Once again this quarter Blackstone (BX) and CEO Steve Schwarzman kicked off the private equity earnings parade. At the top of the call, Schwarzman talked about current market conditions and how his firm is approaching the markets.
He said, "How can investors generate sustained, positive returns against this type of turbulence? The answer is, many can't, at least in the traditional areas of money management. We are increasingly looking to the alternative areas as a result. If you had been invested in the typical portfolio, mostly equities and fixed income, you would have made basically no money so far this year, as well as all of last year."
While I am not going out and buying up companies and assets the way Blackstone can, I can use his advice and approach markets differently than most investors. I veer dramatically from traditional money managers most of the time and right now have the majority of my capital in areas that I consider alternative. Very few mainstream investors have positions in the community banks sector. Indeed, most avoid it for the reasons I love it. These little banks are very illiquid, so you have to approach them with a private equity mindset.
Schwarzman described his firm's investment style saying, "We are patient investors, both in terms of when we decide to invest and when we exit."
That's exactly how I approach the bank stocks. I have a preferred set of conditions and a valuation limit I am willing to pay and I do not act until my conditions are met. Once I purchase a stake in a bank I will hold it until my conditions for sale or a takeover occurs and that usually is measured in years not months.
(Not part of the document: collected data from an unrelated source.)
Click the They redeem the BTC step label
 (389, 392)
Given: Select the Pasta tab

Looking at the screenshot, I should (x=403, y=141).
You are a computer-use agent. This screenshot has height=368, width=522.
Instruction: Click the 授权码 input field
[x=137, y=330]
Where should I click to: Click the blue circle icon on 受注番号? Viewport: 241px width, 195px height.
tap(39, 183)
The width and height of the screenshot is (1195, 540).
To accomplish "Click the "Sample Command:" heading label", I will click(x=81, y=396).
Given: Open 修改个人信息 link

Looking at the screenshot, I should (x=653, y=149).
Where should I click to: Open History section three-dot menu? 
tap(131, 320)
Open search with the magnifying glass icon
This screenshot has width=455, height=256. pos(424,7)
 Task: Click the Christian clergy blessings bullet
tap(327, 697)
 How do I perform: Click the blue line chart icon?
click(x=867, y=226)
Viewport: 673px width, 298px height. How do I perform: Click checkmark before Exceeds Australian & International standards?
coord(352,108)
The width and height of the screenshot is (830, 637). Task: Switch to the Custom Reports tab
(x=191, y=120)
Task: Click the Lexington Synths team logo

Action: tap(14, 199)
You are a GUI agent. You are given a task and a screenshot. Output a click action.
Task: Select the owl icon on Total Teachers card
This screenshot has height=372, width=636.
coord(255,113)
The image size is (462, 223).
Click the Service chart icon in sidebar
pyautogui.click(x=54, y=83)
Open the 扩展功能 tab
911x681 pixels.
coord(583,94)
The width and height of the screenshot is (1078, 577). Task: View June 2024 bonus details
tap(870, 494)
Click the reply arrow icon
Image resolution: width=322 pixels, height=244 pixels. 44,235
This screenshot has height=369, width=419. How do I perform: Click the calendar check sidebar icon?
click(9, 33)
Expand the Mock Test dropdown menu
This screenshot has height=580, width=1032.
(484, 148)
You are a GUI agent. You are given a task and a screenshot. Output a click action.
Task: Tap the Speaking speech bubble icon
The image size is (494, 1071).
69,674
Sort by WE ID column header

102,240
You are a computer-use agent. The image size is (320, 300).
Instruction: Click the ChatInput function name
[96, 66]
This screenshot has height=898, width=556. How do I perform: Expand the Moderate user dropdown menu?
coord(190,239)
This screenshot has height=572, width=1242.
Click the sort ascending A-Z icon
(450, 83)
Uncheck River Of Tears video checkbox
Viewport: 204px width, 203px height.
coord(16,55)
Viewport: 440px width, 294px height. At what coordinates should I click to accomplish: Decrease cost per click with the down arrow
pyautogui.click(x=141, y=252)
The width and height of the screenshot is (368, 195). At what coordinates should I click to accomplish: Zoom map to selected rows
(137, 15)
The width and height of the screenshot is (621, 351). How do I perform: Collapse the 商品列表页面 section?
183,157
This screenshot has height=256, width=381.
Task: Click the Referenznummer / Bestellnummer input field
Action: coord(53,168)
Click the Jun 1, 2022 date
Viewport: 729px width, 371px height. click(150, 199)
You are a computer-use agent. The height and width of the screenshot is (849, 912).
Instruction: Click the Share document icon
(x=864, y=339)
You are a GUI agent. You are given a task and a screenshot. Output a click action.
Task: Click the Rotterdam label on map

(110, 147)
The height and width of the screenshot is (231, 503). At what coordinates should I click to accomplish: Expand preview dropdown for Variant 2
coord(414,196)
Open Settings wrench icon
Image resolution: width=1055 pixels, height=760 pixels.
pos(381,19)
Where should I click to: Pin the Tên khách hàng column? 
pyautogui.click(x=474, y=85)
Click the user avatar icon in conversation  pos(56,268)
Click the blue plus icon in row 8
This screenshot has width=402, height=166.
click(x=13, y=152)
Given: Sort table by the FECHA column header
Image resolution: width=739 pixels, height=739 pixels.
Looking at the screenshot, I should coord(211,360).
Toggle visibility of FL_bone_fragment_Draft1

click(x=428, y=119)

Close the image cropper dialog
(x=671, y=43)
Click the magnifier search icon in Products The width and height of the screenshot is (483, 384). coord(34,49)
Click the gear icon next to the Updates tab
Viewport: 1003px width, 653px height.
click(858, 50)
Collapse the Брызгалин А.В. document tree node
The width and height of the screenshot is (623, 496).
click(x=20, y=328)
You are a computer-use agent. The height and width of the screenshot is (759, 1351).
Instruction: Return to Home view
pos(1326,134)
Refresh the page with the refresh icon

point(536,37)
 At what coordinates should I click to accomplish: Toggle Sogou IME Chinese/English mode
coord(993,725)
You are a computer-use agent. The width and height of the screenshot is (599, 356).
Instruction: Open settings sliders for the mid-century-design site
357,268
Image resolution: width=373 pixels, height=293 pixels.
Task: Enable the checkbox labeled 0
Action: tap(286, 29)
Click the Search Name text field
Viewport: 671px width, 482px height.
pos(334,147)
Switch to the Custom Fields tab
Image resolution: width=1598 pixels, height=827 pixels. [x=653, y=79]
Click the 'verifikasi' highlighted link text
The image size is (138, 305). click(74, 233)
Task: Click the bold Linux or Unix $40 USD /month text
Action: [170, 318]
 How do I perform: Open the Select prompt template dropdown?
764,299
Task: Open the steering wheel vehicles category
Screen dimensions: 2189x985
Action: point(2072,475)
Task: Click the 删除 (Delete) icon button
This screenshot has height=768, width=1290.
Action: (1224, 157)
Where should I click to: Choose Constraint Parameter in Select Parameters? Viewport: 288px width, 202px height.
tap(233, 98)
He talked about his firm's approach to real estate markets right now. Since Blackstone is one the world's largest real estate owners it make particular sense to listen to what they have to say about these markets.
"I'd say that we're not big buyers in real estate in secondary and tertiary markets," Schwarzman said. "One of the reasons we've being able to have really remarkable results in real estate is you have to pick your asset class, but you've got to pick your regions where you're doing things. I would say we are dramatically underrepresented in secondary markets and I don't know of any part of our real estate business that even touches a tertiary market from being involved with approving all the deals. Our business is not real estate across the board everywhere. We're highly selective in what we do and those calls have been, really, they've been the right calls."
That's pretty much the same approach that's being used by what I call my Core three REIT investments. Brookfield Properties (BPY), Colony Capital (CLNY) and Equity Commonwealth (EQC) own premier properties in select markets and are performing very well right now. I have owed them all for some time and have no intention of ever selling them unless there is some drastic change in management in the future. They are all well priced at current levels and should they fall I would happily buy more of all three.
He talked about their single family housing business as well, telling investors, "In our housing portfolio, for us and kind of the sector overall, supply is still at real lows relative to history and home price appreciation is very solidly, mid-single digits plus."
I love the single family rental business and the last several years of appreciation are not reflected in single family REITs like Silver Bay (SBY) and Colony Starwood Homes (SFR) and I think they are outstanding long-term buys at current levels.
Thinking and investing like a private equity manager would help most investors improve their long term returns. Reading the call transcripts and stealing ideas and insights from successful PE managers is a smart use of our time.